Monthly Archives: April 2015

Analysing The Rock ‘n’ Roll Madrid Marathon

Nobody’s going to win all the time. On the highway of life you can’t always be in the fast lane (Haruki Murakami, What I Talk About When I Talk About Running)

I started running two years ago and one if my dreams is to run a marathon someday. One month ago I run my first half marathon so this day is become closer but I am in no hurry to do it. Meanwhile, I prefer analysing the results of the last edition of the Rock ‘n’ Roll Madrid marathon which, by the way, will be hold again next weekend.
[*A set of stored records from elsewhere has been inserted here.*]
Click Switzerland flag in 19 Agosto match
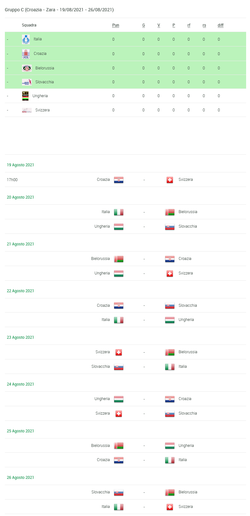 [170, 180]
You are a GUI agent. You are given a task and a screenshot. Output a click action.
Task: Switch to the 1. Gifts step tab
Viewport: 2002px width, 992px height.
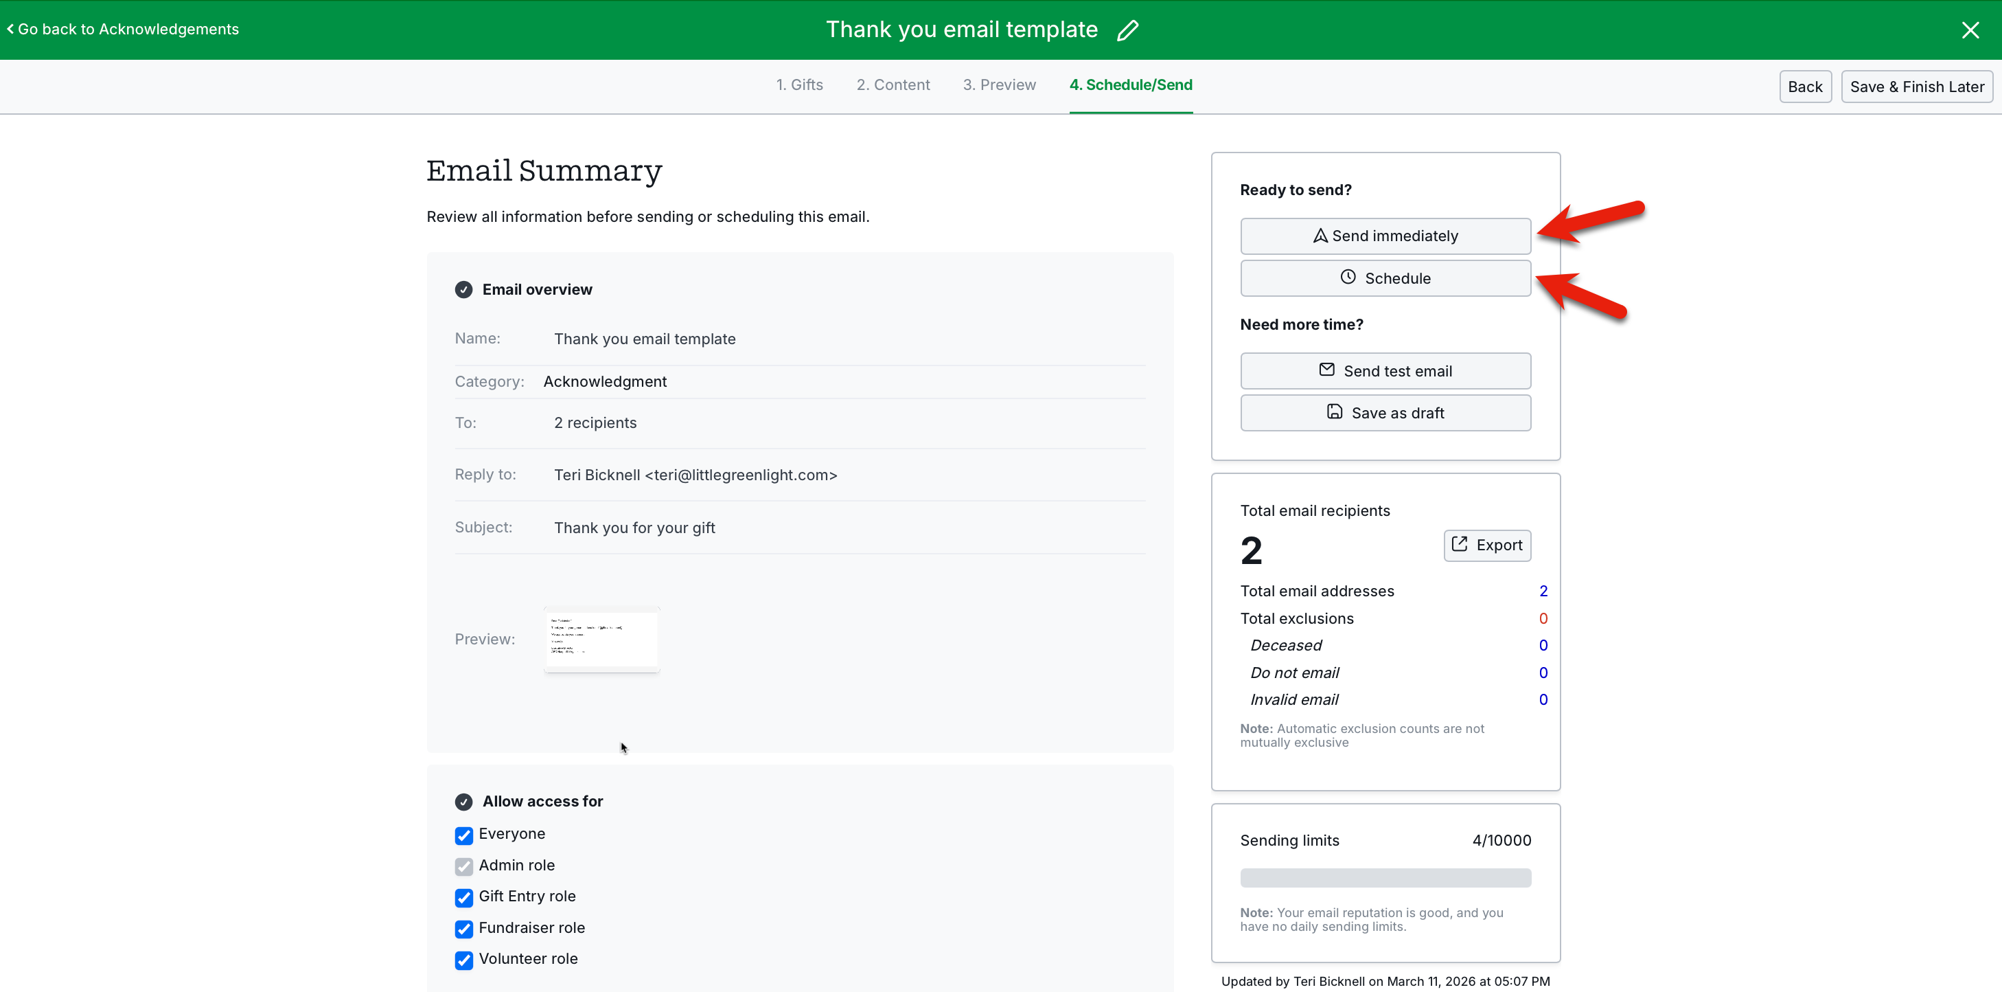(x=799, y=85)
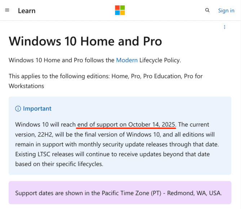Go to the Learn home link
The image size is (241, 209).
tap(27, 10)
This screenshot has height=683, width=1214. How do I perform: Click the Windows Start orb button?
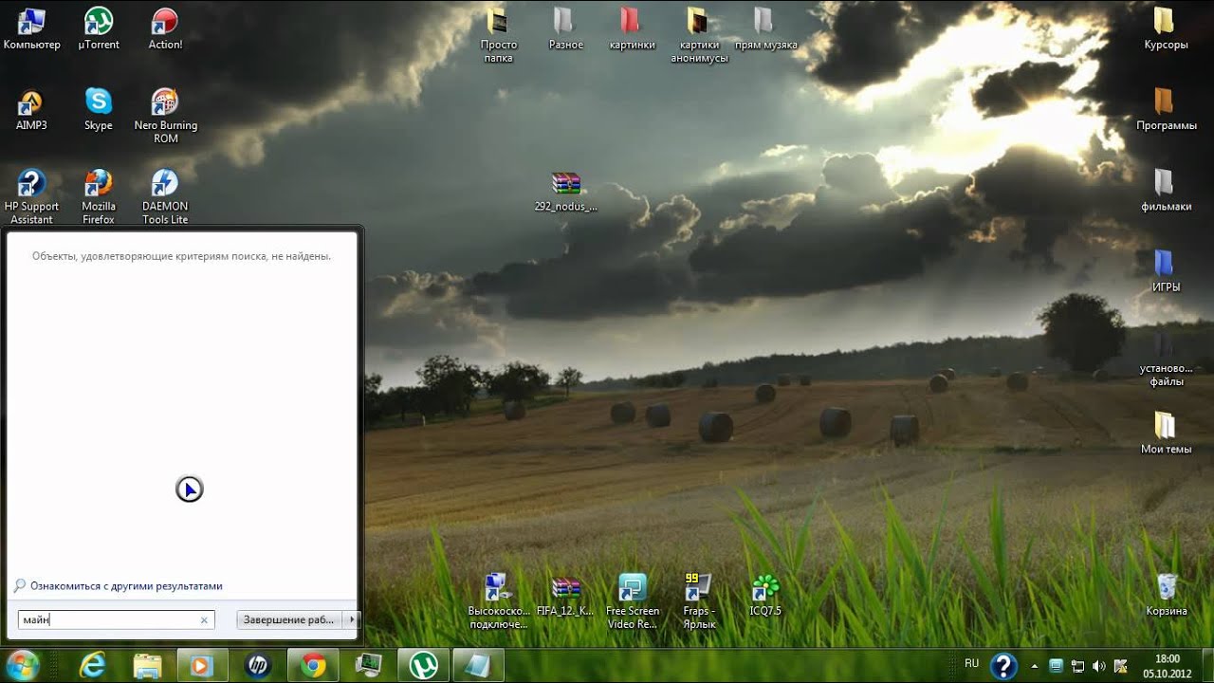tap(22, 665)
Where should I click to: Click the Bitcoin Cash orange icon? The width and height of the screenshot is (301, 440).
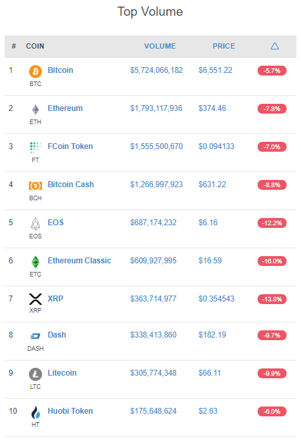coord(35,185)
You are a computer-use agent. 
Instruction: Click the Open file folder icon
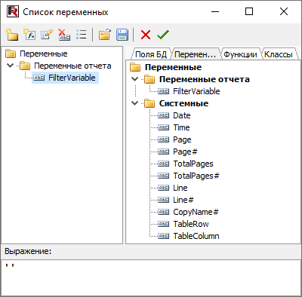pos(105,35)
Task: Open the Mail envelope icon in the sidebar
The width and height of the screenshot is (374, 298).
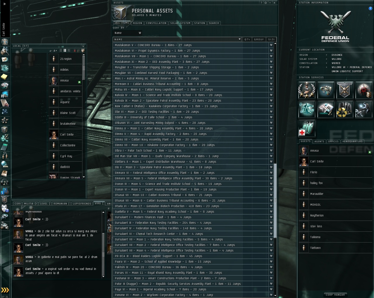Action: [5, 59]
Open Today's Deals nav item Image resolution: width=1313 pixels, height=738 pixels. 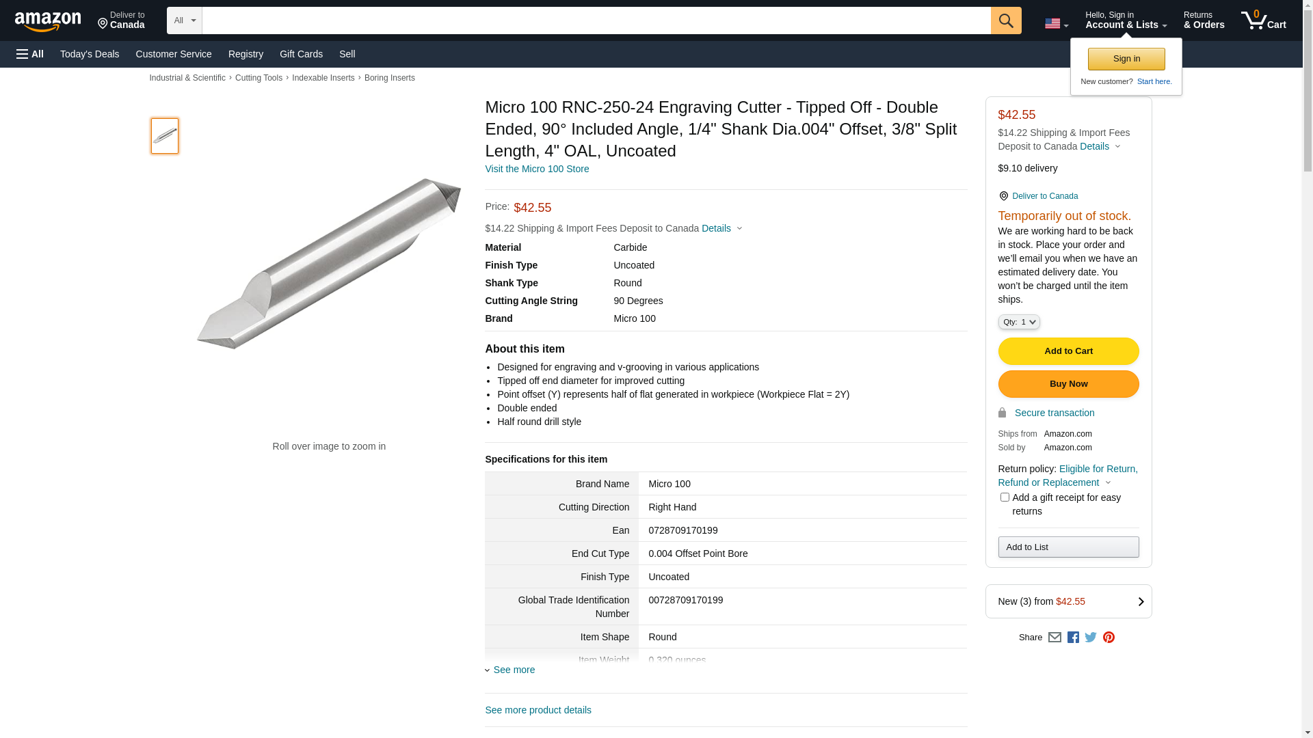pyautogui.click(x=90, y=54)
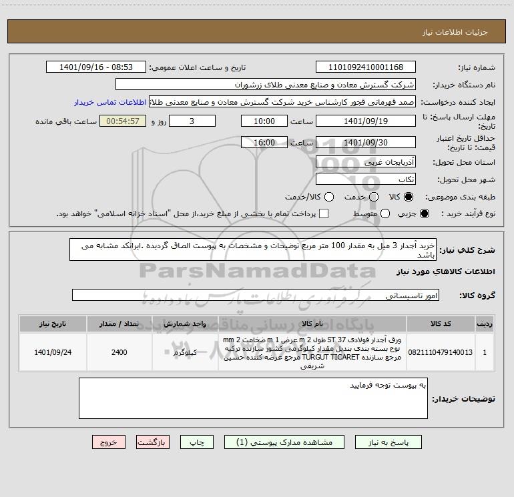The image size is (514, 497).
Task: Click the چاپ print button
Action: [197, 442]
This is the first time I do webscraping to download data from a website and it has been quite easy thanks to rvest package.

Once I go over this website form, I have timings of every runner (more than 11.000) at 5, 10, 15, 20, 21.097, 25, 30, 35, 40, and 42.195 kilometers. This, togheter with the category of each runner is the base for my analysis. I remove categories with a small number of runners.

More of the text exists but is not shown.